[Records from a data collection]
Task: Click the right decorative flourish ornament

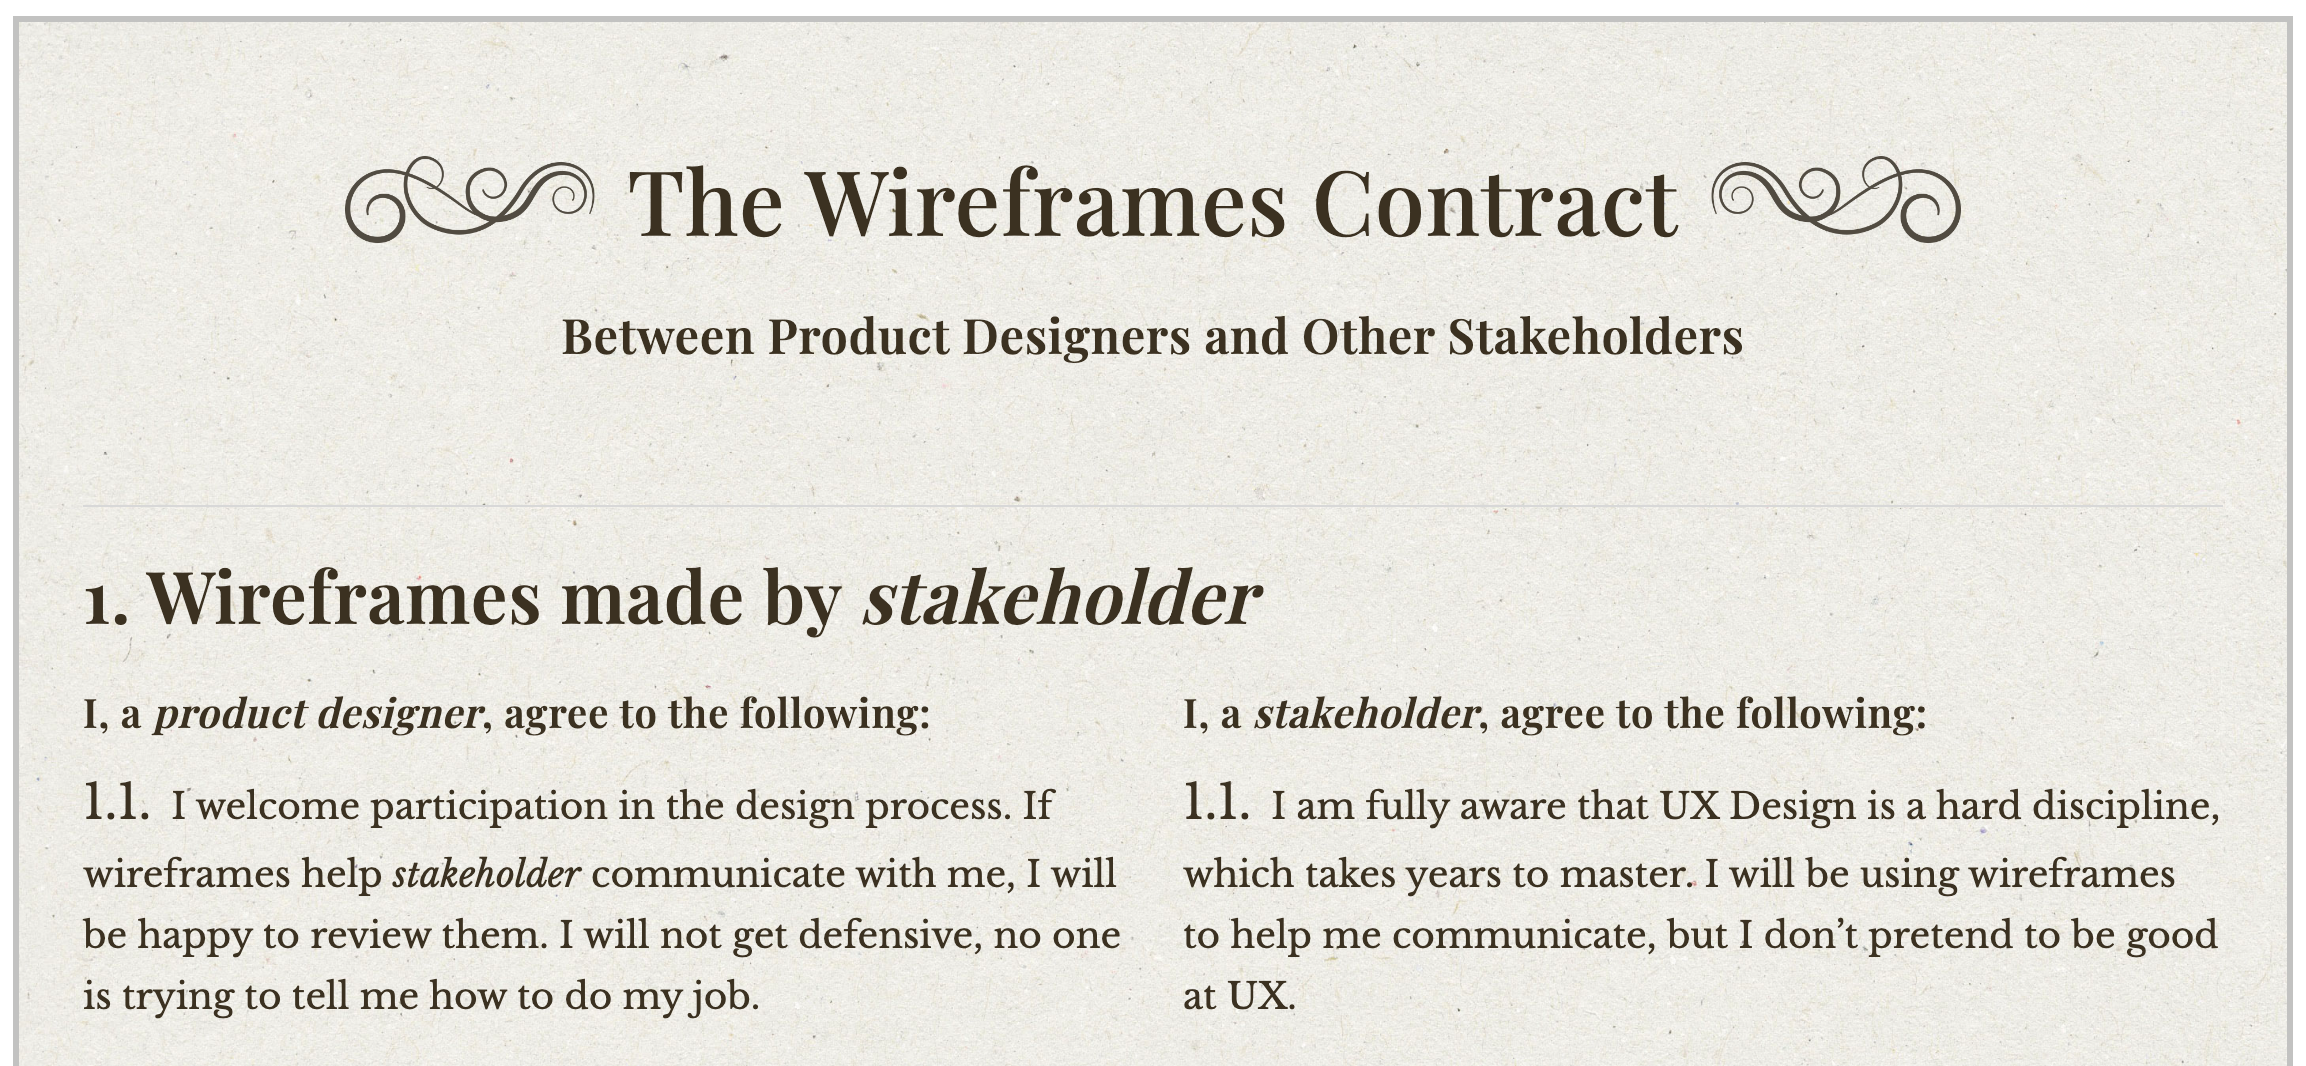Action: pos(1836,199)
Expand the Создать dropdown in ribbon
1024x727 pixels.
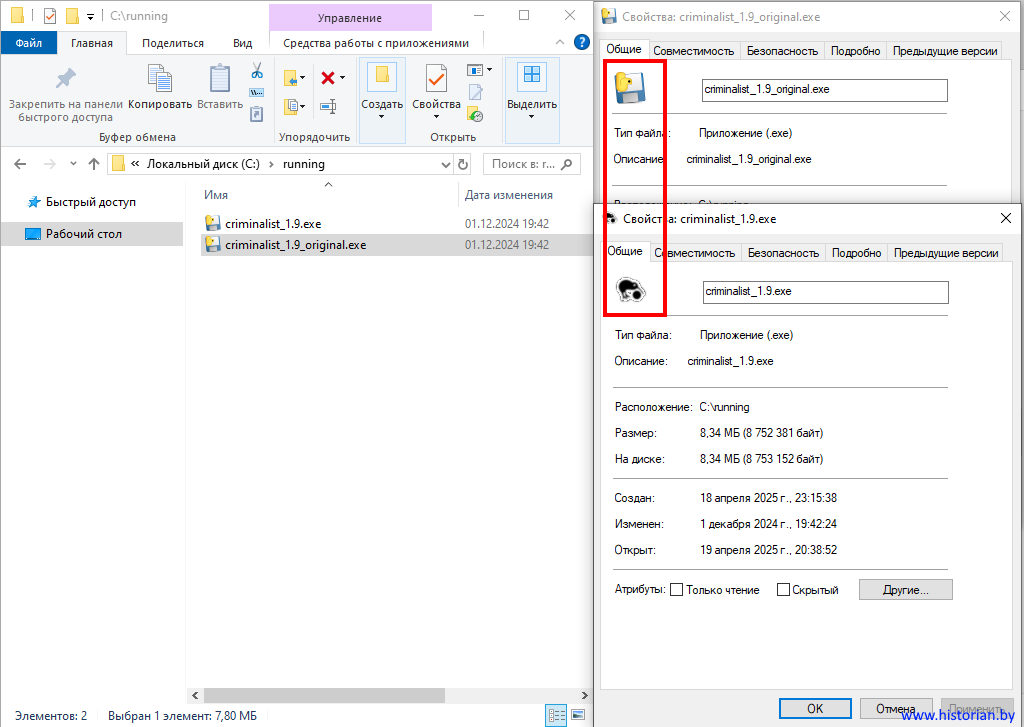[x=381, y=116]
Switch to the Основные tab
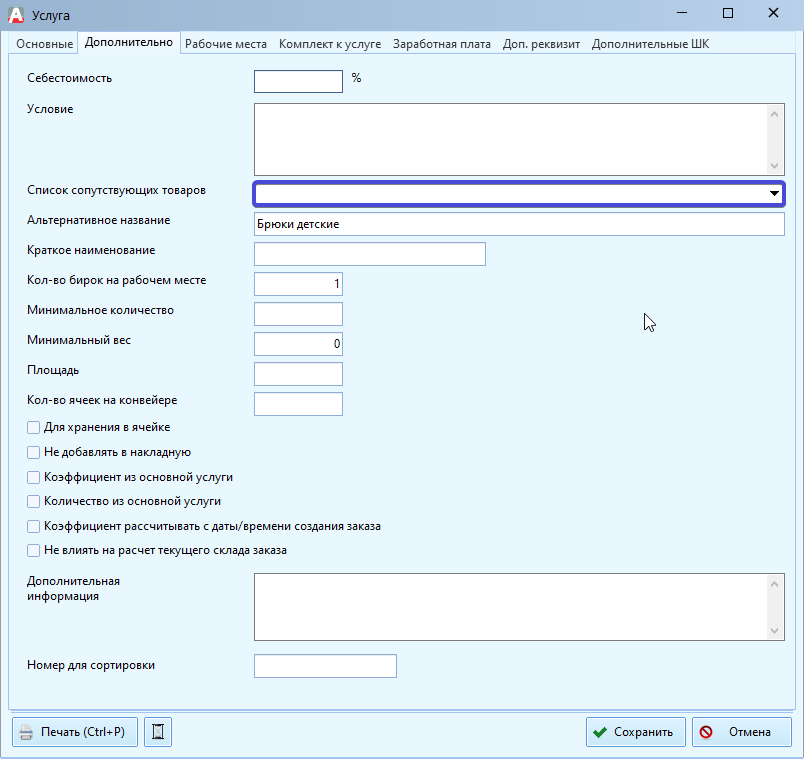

*INSTRUCTIONS FOR THE TASK*.
All the records above must be retyped exactly, except for their pictures.

*ANSWER BOX*.
Task: Click the right decorative flourish ornament

Action: pos(1836,199)
Expand the Создать dropdown in ribbon
1024x727 pixels.
[x=381, y=116]
Switch to the Основные tab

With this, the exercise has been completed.